제로 - 흐름의 원 RR: Jero - heureumui won MR: Chero - hŭrŭmŭi wŏn
- Author: Lim Dall-young
- Illustrator: ROH Sang-Young
- Publisher: Daewon C.I.
- Magazine: Planet Manhwa
- Original run: 2005 – ongoing
- Collected volumes: 3

= Zero: Circle of Flow =

Korean manga

Zero: the Circle of Flow is a Korean manhwa written by Dall-Young Lim and illustrated by ROH Sang-young. It is the sequel to Zero: The Gate of the Beginning and a direct adaption of the Korean eroge of the same name.
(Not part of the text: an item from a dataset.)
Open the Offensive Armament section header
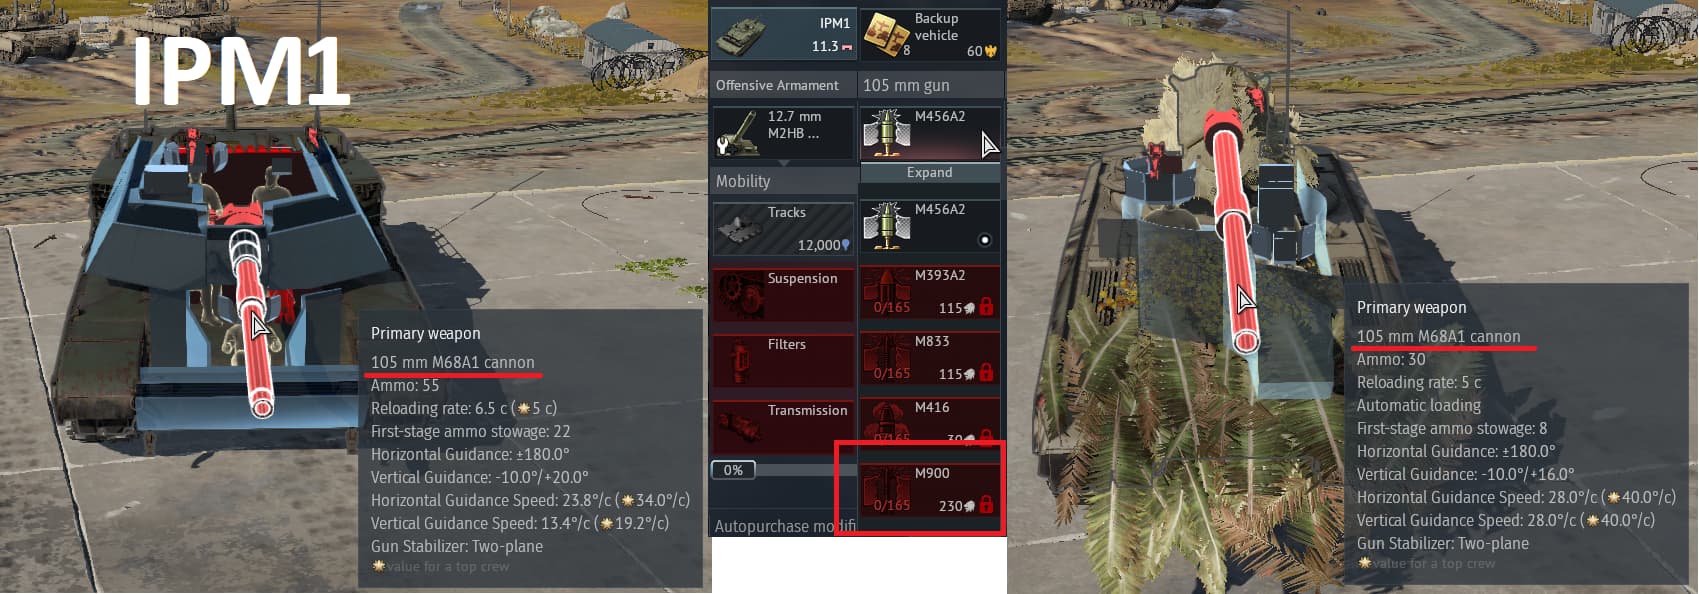This screenshot has width=1699, height=594. [x=784, y=85]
It features different main characters and setting from its prequel, with a few of the original characters returning.

==Plot==

Gi Yuh is a juvenile delinquent who leads a gang of students in his high school. After suffering a coma to save a girl from a car accident, he wakes up with strange powers that allow him to take possession of dying people.

==Characters==
- Yu-Gi
The protagonist of the story. Yu-gi is the Jjang of his high school and it is made apparent that he has ESPer abilities. it is said by many of the characters in the story that he possesses dangerous abilities and should not be left alive. Yu-Gi and his sister Young-Shi make a short appearance at the end of Zero: The Gate of The Beginning.

- Young-Shi
Yu-Gi's younger sister. She seems to have incestuous feelings for him.

- Irie
Yu-Gi's next door neighbor and the focus of his affection. In the past Yu-Gi did something to her that made her hate him. Irie is childhood friends with Yu-Gi and Young-Shi.

- Ha-Na
A rich girl with the ability to locate people with special abilities. She was saved from being hit by a truck by Yu-Gi and instantly fell in love with him. She later explains to Estel that Yu-Gi's very existence goes against the grain of the universe.

- Estel
A German-Korean teacher who teaches at Yu-Gi's school. She and Yu-Gi are on friendly terms (as far as Korean teachers and students go).